Alors que je lance la pose, son éclat augmente, augmente, augmente encore ! Magnitude -8 ! Avec un vrai ciel étoilé, une bonne mise au point et un vrai cadrage, cela aurait donné une photo saisissante.

Europe plongé dans la nuit

Il est un peu plus de 23h15. Europe a rendez-vous avec l'ombre de Ganymède dans moins d'une demi-heure. J'ai devant moi suffisamment de temps pour préparer ma webcam et l'ETX, afin de filmer la disparition d'Europe. Mais en dépit du faible grossissement de l'ETX, le centrage de Jupiter au milieu du capteur est délicat - dans ces conditions, la monture ne parvient pas à dissimuler ses faiblesses. Et je ne parle pas de la mise au point, qui, avec ce minuscule bouton, est un véritable calvaire. Pour compliquer encore l'opération, les piles semblent me trahir à leur tour. Leur changement, ainsi que la ré-initialisation qui suit me conduisent droit vers l'heure fatidique. Et rien n'est prêt ! Tant pis : plutôt que de risquer le naufrage en tentant une prise de vue à l'arrache, je préfère être spectateur de ce phénomène l'oeil à l'oculaire.

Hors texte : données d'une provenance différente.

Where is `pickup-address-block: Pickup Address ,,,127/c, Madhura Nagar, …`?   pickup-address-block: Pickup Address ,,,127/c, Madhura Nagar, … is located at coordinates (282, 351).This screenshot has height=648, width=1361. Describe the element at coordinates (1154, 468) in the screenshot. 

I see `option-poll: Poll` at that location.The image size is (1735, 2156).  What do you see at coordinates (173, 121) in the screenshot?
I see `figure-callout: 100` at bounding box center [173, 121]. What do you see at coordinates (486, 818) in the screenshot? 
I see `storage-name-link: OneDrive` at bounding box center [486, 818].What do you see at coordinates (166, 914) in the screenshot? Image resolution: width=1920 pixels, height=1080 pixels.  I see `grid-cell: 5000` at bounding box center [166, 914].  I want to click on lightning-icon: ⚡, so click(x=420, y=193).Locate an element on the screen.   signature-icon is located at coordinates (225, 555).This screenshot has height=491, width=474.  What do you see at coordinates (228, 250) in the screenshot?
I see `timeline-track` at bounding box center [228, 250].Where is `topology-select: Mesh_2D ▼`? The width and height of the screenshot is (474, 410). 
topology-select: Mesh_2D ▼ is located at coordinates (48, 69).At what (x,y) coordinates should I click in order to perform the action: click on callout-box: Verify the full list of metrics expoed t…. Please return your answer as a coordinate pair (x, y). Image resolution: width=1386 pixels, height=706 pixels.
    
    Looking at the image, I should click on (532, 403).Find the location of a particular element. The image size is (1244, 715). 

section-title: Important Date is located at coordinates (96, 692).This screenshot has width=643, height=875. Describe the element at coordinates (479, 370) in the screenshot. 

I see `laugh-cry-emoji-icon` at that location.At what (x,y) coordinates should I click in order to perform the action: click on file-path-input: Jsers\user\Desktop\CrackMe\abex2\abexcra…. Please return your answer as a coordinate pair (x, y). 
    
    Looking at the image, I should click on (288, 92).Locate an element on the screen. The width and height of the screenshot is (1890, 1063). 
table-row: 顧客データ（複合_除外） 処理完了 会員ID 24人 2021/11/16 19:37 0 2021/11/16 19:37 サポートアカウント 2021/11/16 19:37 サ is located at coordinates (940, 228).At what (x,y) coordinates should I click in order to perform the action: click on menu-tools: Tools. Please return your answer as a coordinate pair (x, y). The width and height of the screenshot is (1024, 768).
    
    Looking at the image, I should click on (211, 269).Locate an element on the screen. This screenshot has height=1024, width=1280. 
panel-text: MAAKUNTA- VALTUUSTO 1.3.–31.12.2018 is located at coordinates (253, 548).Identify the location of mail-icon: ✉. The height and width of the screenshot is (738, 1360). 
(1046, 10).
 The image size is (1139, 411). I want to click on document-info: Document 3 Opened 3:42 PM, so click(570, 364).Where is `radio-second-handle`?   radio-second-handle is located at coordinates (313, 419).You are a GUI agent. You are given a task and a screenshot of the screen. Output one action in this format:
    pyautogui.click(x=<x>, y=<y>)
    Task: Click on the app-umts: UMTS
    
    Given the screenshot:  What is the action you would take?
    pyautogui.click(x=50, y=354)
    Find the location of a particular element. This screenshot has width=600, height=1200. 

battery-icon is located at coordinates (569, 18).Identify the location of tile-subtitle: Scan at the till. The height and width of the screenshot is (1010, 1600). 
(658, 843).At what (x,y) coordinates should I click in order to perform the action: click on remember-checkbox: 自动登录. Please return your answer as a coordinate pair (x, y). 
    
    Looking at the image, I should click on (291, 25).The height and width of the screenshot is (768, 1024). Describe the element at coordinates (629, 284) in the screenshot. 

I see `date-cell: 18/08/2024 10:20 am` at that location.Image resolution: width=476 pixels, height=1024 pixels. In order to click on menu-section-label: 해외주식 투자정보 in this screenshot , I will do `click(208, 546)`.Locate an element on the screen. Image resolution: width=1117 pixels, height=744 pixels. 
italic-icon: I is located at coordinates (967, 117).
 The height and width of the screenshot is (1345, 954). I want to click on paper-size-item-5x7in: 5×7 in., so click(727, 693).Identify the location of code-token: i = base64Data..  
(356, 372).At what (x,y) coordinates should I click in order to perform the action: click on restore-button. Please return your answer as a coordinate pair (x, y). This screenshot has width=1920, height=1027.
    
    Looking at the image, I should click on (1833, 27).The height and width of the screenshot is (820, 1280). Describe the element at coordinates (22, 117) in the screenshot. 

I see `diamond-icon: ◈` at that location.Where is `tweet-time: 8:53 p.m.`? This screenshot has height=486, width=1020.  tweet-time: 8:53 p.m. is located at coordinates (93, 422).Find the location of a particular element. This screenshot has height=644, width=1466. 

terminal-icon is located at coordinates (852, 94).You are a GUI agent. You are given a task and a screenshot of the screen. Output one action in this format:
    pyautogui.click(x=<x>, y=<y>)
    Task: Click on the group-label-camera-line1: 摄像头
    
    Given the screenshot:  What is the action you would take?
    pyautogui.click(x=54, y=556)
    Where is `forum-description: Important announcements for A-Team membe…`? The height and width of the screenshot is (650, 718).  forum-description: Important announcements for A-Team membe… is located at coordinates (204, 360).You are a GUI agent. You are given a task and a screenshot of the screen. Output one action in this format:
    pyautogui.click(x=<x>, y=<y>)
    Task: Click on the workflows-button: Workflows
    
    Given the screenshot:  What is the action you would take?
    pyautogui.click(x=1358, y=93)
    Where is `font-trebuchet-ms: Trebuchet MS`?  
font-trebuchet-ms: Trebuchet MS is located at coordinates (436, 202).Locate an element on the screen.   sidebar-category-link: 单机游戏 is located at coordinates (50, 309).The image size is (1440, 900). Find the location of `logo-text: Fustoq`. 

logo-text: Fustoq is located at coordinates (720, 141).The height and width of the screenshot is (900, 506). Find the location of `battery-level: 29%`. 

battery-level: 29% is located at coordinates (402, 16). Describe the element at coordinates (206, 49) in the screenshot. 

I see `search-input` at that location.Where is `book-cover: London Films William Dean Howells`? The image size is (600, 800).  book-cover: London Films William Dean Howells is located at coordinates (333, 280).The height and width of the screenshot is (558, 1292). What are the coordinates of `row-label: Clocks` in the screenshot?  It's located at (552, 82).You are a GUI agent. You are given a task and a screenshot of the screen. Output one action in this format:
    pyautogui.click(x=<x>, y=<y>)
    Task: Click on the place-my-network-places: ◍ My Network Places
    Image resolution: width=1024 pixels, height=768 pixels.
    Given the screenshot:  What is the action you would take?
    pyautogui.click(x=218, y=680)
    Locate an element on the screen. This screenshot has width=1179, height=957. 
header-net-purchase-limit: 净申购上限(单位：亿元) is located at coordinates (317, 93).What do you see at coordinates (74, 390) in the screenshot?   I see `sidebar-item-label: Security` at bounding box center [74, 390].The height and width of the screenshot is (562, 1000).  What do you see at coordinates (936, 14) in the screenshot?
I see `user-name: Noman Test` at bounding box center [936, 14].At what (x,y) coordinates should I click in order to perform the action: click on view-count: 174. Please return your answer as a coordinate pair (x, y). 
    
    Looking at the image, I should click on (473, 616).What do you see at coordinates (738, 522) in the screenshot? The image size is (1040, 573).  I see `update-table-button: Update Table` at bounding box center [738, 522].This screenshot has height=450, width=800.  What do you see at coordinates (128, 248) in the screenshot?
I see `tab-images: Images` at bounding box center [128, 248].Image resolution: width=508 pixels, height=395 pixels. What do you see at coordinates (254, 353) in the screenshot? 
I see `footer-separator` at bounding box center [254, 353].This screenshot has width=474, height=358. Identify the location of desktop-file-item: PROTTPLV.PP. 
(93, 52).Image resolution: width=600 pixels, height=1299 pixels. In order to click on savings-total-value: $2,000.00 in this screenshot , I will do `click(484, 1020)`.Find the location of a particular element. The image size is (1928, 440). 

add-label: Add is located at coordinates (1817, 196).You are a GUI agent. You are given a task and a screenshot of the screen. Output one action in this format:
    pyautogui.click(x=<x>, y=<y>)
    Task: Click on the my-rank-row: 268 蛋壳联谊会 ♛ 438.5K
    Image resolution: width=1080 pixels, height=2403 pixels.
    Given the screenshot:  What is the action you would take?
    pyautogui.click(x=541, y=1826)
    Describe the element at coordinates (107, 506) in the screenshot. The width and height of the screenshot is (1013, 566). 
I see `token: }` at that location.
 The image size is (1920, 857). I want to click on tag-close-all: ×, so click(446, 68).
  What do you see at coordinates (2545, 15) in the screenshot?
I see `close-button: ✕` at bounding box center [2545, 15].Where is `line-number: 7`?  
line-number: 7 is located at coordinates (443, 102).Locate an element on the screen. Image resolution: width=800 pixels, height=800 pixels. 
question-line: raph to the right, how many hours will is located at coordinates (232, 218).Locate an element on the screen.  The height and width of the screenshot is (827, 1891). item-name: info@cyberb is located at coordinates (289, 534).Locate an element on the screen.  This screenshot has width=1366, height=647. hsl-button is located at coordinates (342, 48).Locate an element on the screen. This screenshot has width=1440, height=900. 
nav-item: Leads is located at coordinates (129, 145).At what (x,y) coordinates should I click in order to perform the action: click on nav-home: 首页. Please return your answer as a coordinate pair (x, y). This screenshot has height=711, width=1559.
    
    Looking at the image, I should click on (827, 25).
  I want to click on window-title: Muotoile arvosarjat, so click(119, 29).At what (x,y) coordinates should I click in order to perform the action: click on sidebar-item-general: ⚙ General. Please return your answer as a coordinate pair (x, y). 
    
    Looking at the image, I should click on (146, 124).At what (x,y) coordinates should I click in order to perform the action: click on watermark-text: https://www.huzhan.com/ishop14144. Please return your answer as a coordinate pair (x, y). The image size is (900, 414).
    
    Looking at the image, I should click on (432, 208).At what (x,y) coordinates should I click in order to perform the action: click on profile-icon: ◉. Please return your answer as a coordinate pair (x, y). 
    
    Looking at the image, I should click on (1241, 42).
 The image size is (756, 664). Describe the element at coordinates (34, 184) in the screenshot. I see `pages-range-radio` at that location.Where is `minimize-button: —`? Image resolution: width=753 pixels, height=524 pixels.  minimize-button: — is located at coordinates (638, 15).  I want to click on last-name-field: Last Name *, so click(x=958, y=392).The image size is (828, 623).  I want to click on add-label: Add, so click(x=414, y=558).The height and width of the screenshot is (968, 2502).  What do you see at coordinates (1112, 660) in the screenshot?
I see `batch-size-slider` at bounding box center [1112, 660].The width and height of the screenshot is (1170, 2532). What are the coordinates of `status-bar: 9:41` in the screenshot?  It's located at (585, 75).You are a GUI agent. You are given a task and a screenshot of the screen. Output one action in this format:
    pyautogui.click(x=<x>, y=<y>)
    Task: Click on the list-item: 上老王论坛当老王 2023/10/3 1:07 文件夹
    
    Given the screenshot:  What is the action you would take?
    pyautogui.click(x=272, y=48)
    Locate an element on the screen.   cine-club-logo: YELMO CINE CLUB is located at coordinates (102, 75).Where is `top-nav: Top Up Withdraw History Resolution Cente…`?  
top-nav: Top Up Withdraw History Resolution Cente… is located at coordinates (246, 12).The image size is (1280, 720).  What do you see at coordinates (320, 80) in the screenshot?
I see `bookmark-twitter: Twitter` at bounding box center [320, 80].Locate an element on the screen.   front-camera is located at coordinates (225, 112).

Ce soir, Jupiter compte non pas 4, mais 5 satellites. Ils sont alignés dans leur ordre naturel de distance : Io, Europe, presque collé à Ganymède, et entre ce dernier et Callisto, un intrus : l'étoile 45 Cap, qui mime à la perfection de satellite Galiléen. La ressemblance est frappante ! Au moment où je mets l'oeil à l'oculaire, le spectacle commence tout juste. Fait remarquable, l'éclat d'Europe diminue graduellement. En 5 minutes, il ne devient plus qu'un point à peine visible en vision décalée. Puis ... Il disparaît. Chose étonnante, car l'éclipse n'était donnée qu'à 50%. Je m'attendais à voir Euope briller faiblement, mais rien n'y fait : Europe a disparu. J'alterne les grossissements - plus faible, pour gagner en luminosité, plus fort, pour éloigner Europe du brillant Ganymède, mais toujours rien. Il faut attendre 3 minutes pour que la lumière revienne. La luminosité du petit satellite remonte progressivement. Europe a retrouvé son éclat ! Dans un peu moins d'une heure, il passera cette fois derrière Ganymède, mais soyons humble : mon petit ETX ne sera pas à la hauteur de cette rencontre.